El responsable de esa aventura cinematográfica ha sido el director barcelonés Javier Ruiz Caldera, el joven director sigue en su cuarto título de su carrera, el camino emprendido en su debut Spanish Movie (2009), una parodia sobre cine español surgida a raíz del éxito de Scary movie, le siguió tres años después Promoción fantasma, aquí el objeto de la mofa radicaba en las cintas estadounidenses ambientadas en institutos donde los estudiantes se enfrentaban a terroríficos asesinos. La tercera incursión en este género paródico fue hace un par de años en la excelente y rabiosa 3 bodas de más, (donde se reía de esas comedias romanticonas americanas donde la chica angelical y de vida profesional triunfante fracasa constantemente en el amor). Caldera paría una agitada y buenísima comedia con patosa científica e inmadura emocionalmente que se veía envuelta en las mil y una en la caza del amor romántico. Ahora, se enfrenta en la difícil tarea de adaptar un cómic legendario en la historieta española, y creado por uno de los grandes, Manuel Vázquez Gallego (autor también de Las hermanas Gilda y La familia Cebolleta, entre otros) en el 1965 como parodia del agente James Bond 007, que en el 1962 había debutado en el cine en la película 007 contra el Dr.
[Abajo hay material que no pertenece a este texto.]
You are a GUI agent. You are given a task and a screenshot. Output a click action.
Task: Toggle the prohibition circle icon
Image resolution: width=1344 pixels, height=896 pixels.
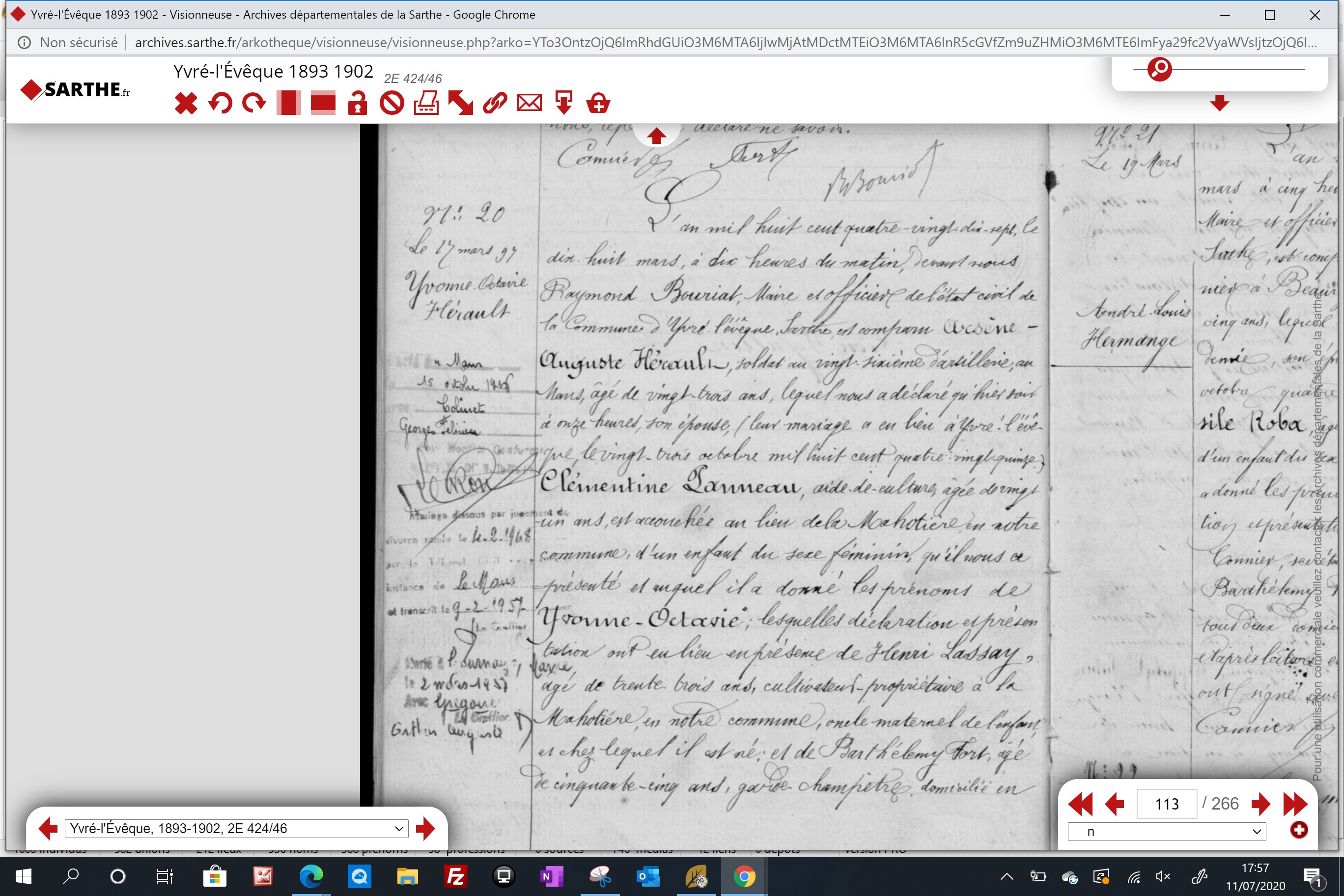click(392, 104)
No, no obstante el autor se declinaba más como referencia el personaje Maxwell Smart e la serie televisiva Superagente 86. Ruiz Caldera sale airoso del envite dotando a su película de comedia clásica, hay trompazos, golpes y persecuciones al más puro slastick, y cómo no, también hay comedia, como en sus anterior films, esta vez una comedia física, de carreras, de nervios, disparos, explosiones, de constante tensión. Nos recuerda mucho a la saga de Torrente, de Santiago Segura, aunque la comparación es obvia, ya que el personaje de José Luis Torrente y sus andanzas beben y mucho del universo Bruguera y esa idiosincrásica carpetovetónica tan arraigada en nuestro ser.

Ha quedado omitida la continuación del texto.